Good Monday AM,
Stocks are screaming higher with the Dow +500 after Nancy Pelosi said yesterday that a last minute aid bill remains on the table. More aid = more money into the system for everyone, including would be investors. This while a continuously weakening dollar is the right recipe today for equities. Bonds, which if this were real directional trading, would be on the move as well, are not. Yes the Fed is backstopping bonds but right now, there is no push to higher yields the Fed needs to put the brakes to. It is business as usual with the 10-yr note at .67 and mortgage bonds up a smidge. The end of the week though brings the first Friday of the month (of October!) and thus the big jobs report–the economic data that has ruled all others throughout bond market history. Before then we have some other interesting data: consumer confidence, GDP, ADP payroll data and of course unemployment claims. And… let’s not forget the first presidential debate which is to take place tomorrow, Tuesday. If Mr. Biden makes a good showing, I would not count out a market sell off.
Lots more to share today.
Speaking of the economic recovery… it is really a tale of two economies. Equity markets surging give an illusion that the US economy is growing and healthy. However the darker side is that 26 million people are still receiving some sort of unemployment benefit. Still those who are experiencing a recovery (or at least feel economically secure) have been driving up home sales. New home sales in August increased 4.8 to a 1,011,000-annual rate: the highest since September 2006. Existing home sales increased to an annual rate of 6,000,000; the highest since December 2006 and 10.6 percent higher than their level 12 months ago. House prices continue to rise as inventory dropped to a very tight three months’ worth. The median sales price of an existing home rose 11.4 percent over the last year.
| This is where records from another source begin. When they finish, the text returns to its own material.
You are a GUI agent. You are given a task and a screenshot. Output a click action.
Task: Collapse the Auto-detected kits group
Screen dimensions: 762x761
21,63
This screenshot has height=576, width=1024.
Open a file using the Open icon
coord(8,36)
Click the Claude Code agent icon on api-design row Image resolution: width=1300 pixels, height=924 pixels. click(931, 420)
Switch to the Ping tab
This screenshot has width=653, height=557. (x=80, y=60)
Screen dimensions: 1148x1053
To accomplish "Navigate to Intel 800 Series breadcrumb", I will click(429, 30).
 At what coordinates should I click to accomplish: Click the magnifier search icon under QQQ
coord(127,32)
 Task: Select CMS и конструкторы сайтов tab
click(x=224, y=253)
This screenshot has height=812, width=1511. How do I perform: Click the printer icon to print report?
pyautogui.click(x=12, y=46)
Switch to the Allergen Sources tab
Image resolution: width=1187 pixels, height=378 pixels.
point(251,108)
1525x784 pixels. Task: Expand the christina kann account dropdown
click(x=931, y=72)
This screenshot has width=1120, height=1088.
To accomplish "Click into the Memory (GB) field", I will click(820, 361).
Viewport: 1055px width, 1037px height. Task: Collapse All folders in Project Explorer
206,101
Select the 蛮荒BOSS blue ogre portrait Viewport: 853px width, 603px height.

The for those who are not as fortunate, the Research Institute for Housing America (RIHA), MBA’s think tank, released a special report on housing-related financial distress during the second quarter – among the report’s findings were that 5.88 million renters, or 11% of the national total, missed, delayed, or reduced payment on at least one rent payment during the pandemic’s first three months, while 5.14 million homeowners, or 8% of the national total, either missed or deferred at least one mortgage payment.
And with fall here, it is important to share an update (which is a little unsettling) on Covid…
New confirmed cases of the coronavirus are rising by at least 5% in more than half of U.S. states, as of Sunday, according to a CNBC analysis of Johns Hopkins University data. Several states are seeing weekly growth in average daily new cases that far exceeds that 5% benchmark — the seven-day average of new infections in North Carolina is 60% higher than a week ago; in New Mexico, 55% higher; and in Wyoming, 45% higher. Daily infections remain steady in 12 states and are falling in 12 states as well as the District of Columbia. Arizona, which earlier this summer saw a dangerous spike in transmission, now reports a seven-day average of new cases that is 40% lower than the previous period.
Please remain safe and healthy. Make today great!